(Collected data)
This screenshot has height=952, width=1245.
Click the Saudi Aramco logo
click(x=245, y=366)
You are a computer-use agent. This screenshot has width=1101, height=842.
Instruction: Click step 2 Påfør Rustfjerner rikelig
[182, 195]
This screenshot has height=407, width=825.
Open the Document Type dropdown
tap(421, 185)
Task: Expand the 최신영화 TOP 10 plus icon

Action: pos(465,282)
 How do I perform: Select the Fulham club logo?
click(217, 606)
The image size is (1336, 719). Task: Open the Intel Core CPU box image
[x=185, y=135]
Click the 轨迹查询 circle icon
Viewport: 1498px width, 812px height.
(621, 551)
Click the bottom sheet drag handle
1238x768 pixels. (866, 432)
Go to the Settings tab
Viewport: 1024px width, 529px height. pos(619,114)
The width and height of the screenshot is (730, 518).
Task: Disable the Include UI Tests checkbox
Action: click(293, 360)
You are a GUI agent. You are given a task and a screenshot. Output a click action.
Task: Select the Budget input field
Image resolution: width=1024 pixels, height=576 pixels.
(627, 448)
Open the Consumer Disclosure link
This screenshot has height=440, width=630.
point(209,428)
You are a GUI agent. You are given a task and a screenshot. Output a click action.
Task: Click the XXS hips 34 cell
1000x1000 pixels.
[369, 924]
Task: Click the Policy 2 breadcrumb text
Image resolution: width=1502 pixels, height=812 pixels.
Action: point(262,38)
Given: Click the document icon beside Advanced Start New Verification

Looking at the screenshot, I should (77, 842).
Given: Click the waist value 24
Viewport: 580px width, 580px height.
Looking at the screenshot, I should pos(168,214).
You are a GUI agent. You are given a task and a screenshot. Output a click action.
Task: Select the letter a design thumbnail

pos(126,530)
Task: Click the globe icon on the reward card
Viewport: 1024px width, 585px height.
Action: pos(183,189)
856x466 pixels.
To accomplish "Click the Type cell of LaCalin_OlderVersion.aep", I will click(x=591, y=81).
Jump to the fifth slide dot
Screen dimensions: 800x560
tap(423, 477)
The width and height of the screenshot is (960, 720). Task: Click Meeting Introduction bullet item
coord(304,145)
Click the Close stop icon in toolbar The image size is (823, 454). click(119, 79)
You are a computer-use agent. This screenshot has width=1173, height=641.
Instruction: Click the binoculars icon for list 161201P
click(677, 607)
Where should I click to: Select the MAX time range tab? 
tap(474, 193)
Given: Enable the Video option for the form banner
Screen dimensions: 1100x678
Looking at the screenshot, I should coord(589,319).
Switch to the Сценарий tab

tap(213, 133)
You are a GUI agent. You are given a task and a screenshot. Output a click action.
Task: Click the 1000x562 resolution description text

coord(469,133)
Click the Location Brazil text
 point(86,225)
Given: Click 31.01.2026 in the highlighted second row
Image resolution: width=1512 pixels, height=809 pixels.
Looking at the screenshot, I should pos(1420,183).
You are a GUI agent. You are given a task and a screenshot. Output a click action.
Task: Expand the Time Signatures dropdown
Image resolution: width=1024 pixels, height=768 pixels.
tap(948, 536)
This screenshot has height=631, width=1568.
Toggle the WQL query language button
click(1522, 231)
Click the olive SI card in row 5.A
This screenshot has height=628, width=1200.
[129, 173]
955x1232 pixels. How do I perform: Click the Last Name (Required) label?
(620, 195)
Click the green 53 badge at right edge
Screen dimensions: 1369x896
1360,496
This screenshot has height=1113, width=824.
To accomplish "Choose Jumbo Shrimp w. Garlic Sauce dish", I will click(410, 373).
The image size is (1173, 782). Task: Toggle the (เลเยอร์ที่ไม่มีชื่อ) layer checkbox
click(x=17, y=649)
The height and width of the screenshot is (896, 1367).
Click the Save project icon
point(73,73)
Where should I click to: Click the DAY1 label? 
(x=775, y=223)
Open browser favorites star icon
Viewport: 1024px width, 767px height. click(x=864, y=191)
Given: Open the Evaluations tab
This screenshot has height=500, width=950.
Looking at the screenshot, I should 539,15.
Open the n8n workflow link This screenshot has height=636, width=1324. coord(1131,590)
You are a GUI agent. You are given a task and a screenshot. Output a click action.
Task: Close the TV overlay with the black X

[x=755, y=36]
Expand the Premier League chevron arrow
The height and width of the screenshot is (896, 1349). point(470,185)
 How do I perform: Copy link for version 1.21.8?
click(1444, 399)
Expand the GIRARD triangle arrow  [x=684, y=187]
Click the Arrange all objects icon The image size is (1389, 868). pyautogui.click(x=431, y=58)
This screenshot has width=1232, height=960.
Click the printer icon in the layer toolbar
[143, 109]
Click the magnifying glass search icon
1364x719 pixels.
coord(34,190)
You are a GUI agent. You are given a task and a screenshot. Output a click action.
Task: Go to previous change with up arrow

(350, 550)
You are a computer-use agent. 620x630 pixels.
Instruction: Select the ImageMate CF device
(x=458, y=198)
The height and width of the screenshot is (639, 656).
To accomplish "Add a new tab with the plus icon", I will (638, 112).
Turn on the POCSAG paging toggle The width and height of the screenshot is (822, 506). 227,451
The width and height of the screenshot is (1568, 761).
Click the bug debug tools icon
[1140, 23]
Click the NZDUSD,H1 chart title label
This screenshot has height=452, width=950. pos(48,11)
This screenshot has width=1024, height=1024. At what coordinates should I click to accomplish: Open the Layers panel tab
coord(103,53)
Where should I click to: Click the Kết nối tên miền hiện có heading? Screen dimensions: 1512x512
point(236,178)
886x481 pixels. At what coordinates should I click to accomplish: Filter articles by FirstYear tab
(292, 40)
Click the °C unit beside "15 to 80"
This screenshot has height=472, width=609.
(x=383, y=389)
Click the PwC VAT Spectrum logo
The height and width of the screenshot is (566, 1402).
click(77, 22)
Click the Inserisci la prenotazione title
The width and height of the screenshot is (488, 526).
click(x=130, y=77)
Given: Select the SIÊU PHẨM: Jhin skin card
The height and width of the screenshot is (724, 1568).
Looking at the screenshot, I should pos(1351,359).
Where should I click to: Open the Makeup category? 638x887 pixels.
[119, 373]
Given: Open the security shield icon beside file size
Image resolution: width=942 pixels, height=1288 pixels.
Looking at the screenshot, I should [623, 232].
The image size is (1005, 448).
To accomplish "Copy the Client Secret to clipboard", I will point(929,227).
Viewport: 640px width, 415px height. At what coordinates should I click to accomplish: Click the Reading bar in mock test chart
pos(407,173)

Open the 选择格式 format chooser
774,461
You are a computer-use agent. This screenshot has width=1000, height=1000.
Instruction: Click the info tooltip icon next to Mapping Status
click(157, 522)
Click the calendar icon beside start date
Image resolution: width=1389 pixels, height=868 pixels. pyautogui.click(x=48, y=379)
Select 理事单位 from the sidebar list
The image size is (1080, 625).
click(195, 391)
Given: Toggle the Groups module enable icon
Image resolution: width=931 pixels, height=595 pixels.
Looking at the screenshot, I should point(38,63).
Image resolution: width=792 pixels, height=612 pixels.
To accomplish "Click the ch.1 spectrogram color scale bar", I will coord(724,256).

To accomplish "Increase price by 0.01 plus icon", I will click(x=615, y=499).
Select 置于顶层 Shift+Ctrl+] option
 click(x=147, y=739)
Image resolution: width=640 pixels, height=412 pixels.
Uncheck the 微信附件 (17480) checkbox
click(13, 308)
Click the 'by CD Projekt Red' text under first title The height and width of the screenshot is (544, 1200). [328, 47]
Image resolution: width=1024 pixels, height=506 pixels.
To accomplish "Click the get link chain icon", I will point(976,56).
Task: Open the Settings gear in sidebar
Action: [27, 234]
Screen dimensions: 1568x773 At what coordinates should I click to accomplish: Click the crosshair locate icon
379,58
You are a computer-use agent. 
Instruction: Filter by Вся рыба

Task description: Give back every entry exactly.

Problem solution:
This screenshot has height=952, width=1245.
Click the Saudi Aramco logo
click(x=245, y=366)
You are a computer-use agent. This screenshot has width=1101, height=842.
Instruction: Click step 2 Påfør Rustfjerner rikelig
[182, 195]
This screenshot has height=407, width=825.
Open the Document Type dropdown
tap(421, 185)
Task: Expand the 최신영화 TOP 10 plus icon

Action: pos(465,282)
 How do I perform: Select the Fulham club logo?
click(217, 606)
The image size is (1336, 719). Task: Open the Intel Core CPU box image
[x=185, y=135]
Click the 轨迹查询 circle icon
Viewport: 1498px width, 812px height.
(621, 551)
Click the bottom sheet drag handle
1238x768 pixels. (866, 432)
Go to the Settings tab
Viewport: 1024px width, 529px height. pos(619,114)
The width and height of the screenshot is (730, 518).
Task: Disable the Include UI Tests checkbox
Action: click(293, 360)
You are a GUI agent. You are given a task and a screenshot. Output a click action.
Task: Select the Budget input field
Image resolution: width=1024 pixels, height=576 pixels.
(627, 448)
Open the Consumer Disclosure link
This screenshot has height=440, width=630.
point(209,428)
You are a GUI agent. You are given a task and a screenshot. Output a click action.
Task: Click the XXS hips 34 cell
1000x1000 pixels.
[369, 924]
Task: Click the Policy 2 breadcrumb text
Image resolution: width=1502 pixels, height=812 pixels.
Action: point(262,38)
Given: Click the document icon beside Advanced Start New Verification

Looking at the screenshot, I should (77, 842).
Given: Click the waist value 24
Viewport: 580px width, 580px height.
Looking at the screenshot, I should pos(168,214).
You are a GUI agent. You are given a task and a screenshot. Output a click action.
Task: Select the letter a design thumbnail

pos(126,530)
Task: Click the globe icon on the reward card
Viewport: 1024px width, 585px height.
Action: pos(183,189)
856x466 pixels.
To accomplish "Click the Type cell of LaCalin_OlderVersion.aep", I will click(x=591, y=81).
Jump to the fifth slide dot
Screen dimensions: 800x560
tap(423, 477)
The width and height of the screenshot is (960, 720). Task: Click Meeting Introduction bullet item
coord(304,145)
Click the Close stop icon in toolbar The image size is (823, 454). click(119, 79)
You are a computer-use agent. This screenshot has width=1173, height=641.
Instruction: Click the binoculars icon for list 161201P
click(677, 607)
Where should I click to: Select the MAX time range tab? 
tap(474, 193)
Given: Enable the Video option for the form banner
Screen dimensions: 1100x678
Looking at the screenshot, I should coord(589,319).
Switch to the Сценарий tab

tap(213, 133)
You are a GUI agent. You are given a task and a screenshot. Output a click action.
Task: Click the 1000x562 resolution description text

coord(469,133)
Click the Location Brazil text
 point(86,225)
Given: Click 31.01.2026 in the highlighted second row
Image resolution: width=1512 pixels, height=809 pixels.
Looking at the screenshot, I should pos(1420,183).
You are a GUI agent. You are given a task and a screenshot. Output a click action.
Task: Expand the Time Signatures dropdown
Image resolution: width=1024 pixels, height=768 pixels.
tap(948, 536)
This screenshot has height=631, width=1568.
Toggle the WQL query language button
click(1522, 231)
Click the olive SI card in row 5.A
This screenshot has height=628, width=1200.
[129, 173]
955x1232 pixels. How do I perform: Click the Last Name (Required) label?
(620, 195)
Click the green 53 badge at right edge
Screen dimensions: 1369x896
1360,496
This screenshot has height=1113, width=824.
To accomplish "Choose Jumbo Shrimp w. Garlic Sauce dish", I will click(410, 373).
The image size is (1173, 782). Task: Toggle the (เลเยอร์ที่ไม่มีชื่อ) layer checkbox
click(x=17, y=649)
The height and width of the screenshot is (896, 1367).
Click the Save project icon
point(73,73)
Where should I click to: Click the DAY1 label? 
(x=775, y=223)
Open browser favorites star icon
Viewport: 1024px width, 767px height. click(x=864, y=191)
Given: Open the Evaluations tab
This screenshot has height=500, width=950.
Looking at the screenshot, I should 539,15.
Open the n8n workflow link This screenshot has height=636, width=1324. coord(1131,590)
You are a GUI agent. You are given a task and a screenshot. Output a click action.
Task: Close the TV overlay with the black X

[x=755, y=36]
Expand the Premier League chevron arrow
The height and width of the screenshot is (896, 1349). point(470,185)
 How do I perform: Copy link for version 1.21.8?
click(1444, 399)
Expand the GIRARD triangle arrow  [x=684, y=187]
Click the Arrange all objects icon The image size is (1389, 868). pyautogui.click(x=431, y=58)
This screenshot has width=1232, height=960.
Click the printer icon in the layer toolbar
[143, 109]
Click the magnifying glass search icon
1364x719 pixels.
coord(34,190)
You are a GUI agent. You are given a task and a screenshot. Output a click action.
Task: Go to previous change with up arrow

(350, 550)
You are a computer-use agent. 620x630 pixels.
Instruction: Select the ImageMate CF device
(x=458, y=198)
The height and width of the screenshot is (639, 656).
To accomplish "Add a new tab with the plus icon", I will (638, 112).
Turn on the POCSAG paging toggle The width and height of the screenshot is (822, 506). 227,451
The width and height of the screenshot is (1568, 761).
Click the bug debug tools icon
[1140, 23]
Click the NZDUSD,H1 chart title label
This screenshot has height=452, width=950. pos(48,11)
This screenshot has width=1024, height=1024. At what coordinates should I click to accomplish: Open the Layers panel tab
coord(103,53)
Where should I click to: Click the Kết nối tên miền hiện có heading? Screen dimensions: 1512x512
point(236,178)
886x481 pixels. At what coordinates should I click to accomplish: Filter articles by FirstYear tab
(292, 40)
Click the °C unit beside "15 to 80"
This screenshot has height=472, width=609.
(x=383, y=389)
Click the PwC VAT Spectrum logo
The height and width of the screenshot is (566, 1402).
click(77, 22)
Click the Inserisci la prenotazione title
The width and height of the screenshot is (488, 526).
click(x=130, y=77)
Given: Select the SIÊU PHẨM: Jhin skin card
The height and width of the screenshot is (724, 1568).
Looking at the screenshot, I should pos(1351,359).
Where should I click to: Open the Makeup category? 638x887 pixels.
[119, 373]
Given: Open the security shield icon beside file size
Image resolution: width=942 pixels, height=1288 pixels.
Looking at the screenshot, I should [623, 232].
The image size is (1005, 448).
To accomplish "Copy the Client Secret to clipboard", I will point(929,227).
Viewport: 640px width, 415px height. At what coordinates should I click to accomplish: Click the Reading bar in mock test chart
pos(407,173)

Open the 选择格式 format chooser
774,461
You are a computer-use agent. This screenshot has width=1000, height=1000.
Instruction: Click the info tooltip icon next to Mapping Status
click(157, 522)
Click the calendar icon beside start date
Image resolution: width=1389 pixels, height=868 pixels. pyautogui.click(x=48, y=379)
Select 理事单位 from the sidebar list
The image size is (1080, 625).
click(195, 391)
Given: Toggle the Groups module enable icon
Image resolution: width=931 pixels, height=595 pixels.
Looking at the screenshot, I should point(38,63).
Image resolution: width=792 pixels, height=612 pixels.
To accomplish "Click the ch.1 spectrogram color scale bar", I will coord(724,256).

To accomplish "Increase price by 0.01 plus icon", I will click(x=615, y=499).
Select 置于顶层 Shift+Ctrl+] option
 click(x=147, y=739)
Image resolution: width=640 pixels, height=412 pixels.
Uncheck the 微信附件 (17480) checkbox
click(13, 308)
Click the 'by CD Projekt Red' text under first title The height and width of the screenshot is (544, 1200). [328, 47]
Image resolution: width=1024 pixels, height=506 pixels.
To accomplish "Click the get link chain icon", I will point(976,56).
Task: Open the Settings gear in sidebar
Action: [27, 234]
Screen dimensions: 1568x773 At what coordinates should I click to accomplish: Click the crosshair locate icon
379,58
You are a computer-use agent. 
Instruction: Filter by Вся рыба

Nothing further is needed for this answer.